Saved data entries
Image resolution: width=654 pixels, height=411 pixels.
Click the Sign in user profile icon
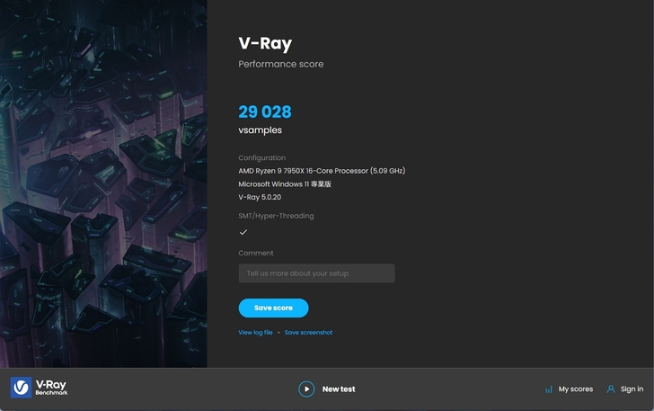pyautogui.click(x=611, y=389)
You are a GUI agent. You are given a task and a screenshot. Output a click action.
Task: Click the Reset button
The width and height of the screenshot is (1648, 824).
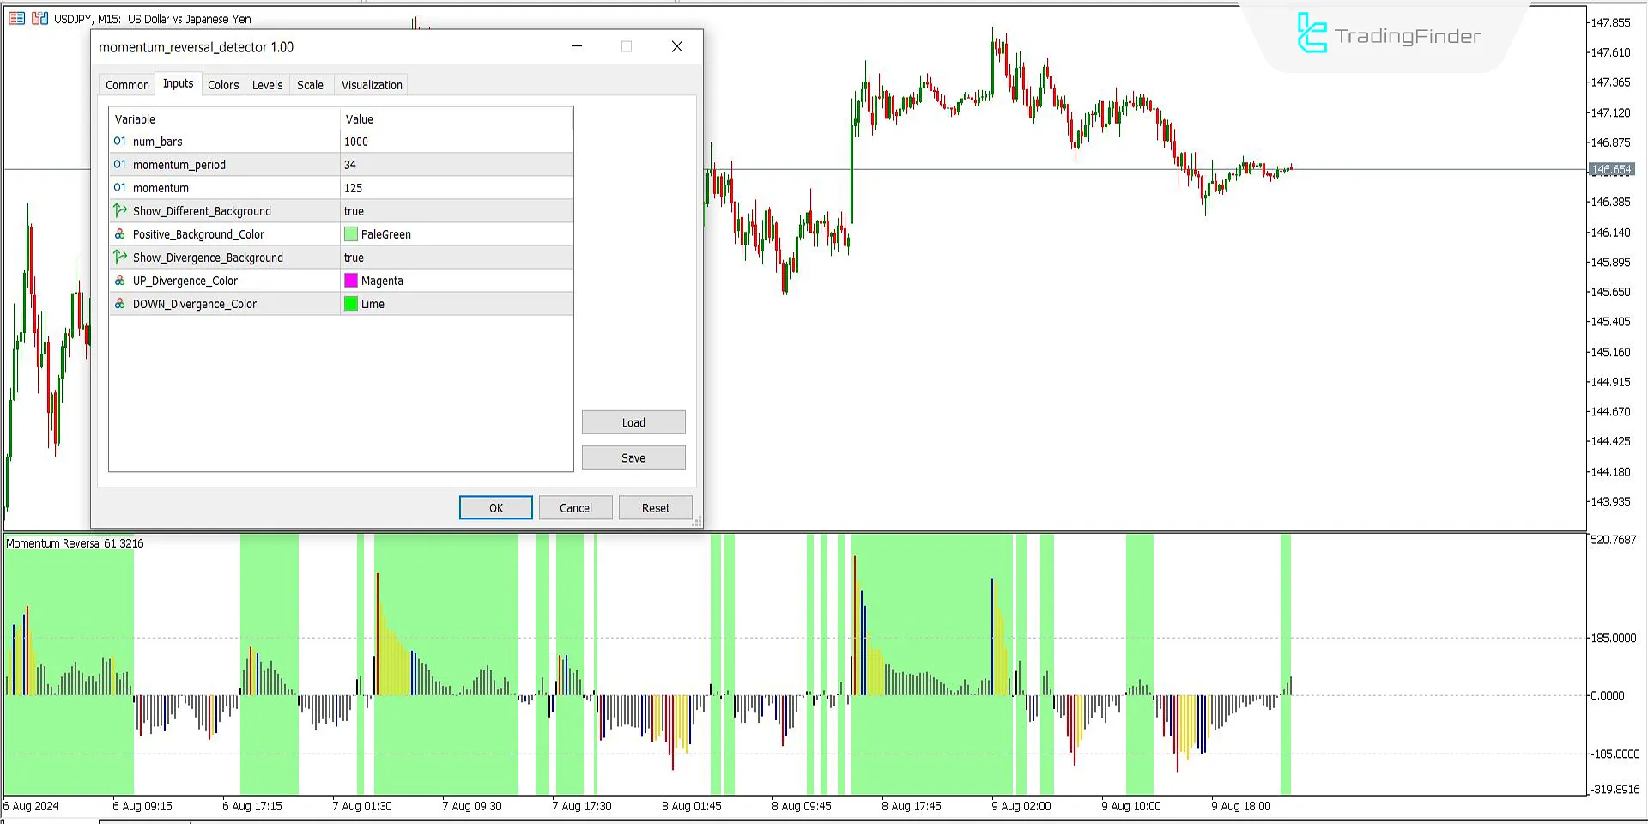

Work order:
The data above must be copied exactly. Leave out the pictures.

Answer section:
Image resolution: width=654 pixels, height=411 pixels.
Click the Sign in user profile icon
pyautogui.click(x=611, y=389)
You are a GUI agent. You are given a task and a screenshot. Output a click action.
Task: Click the Reset button
The width and height of the screenshot is (1648, 824).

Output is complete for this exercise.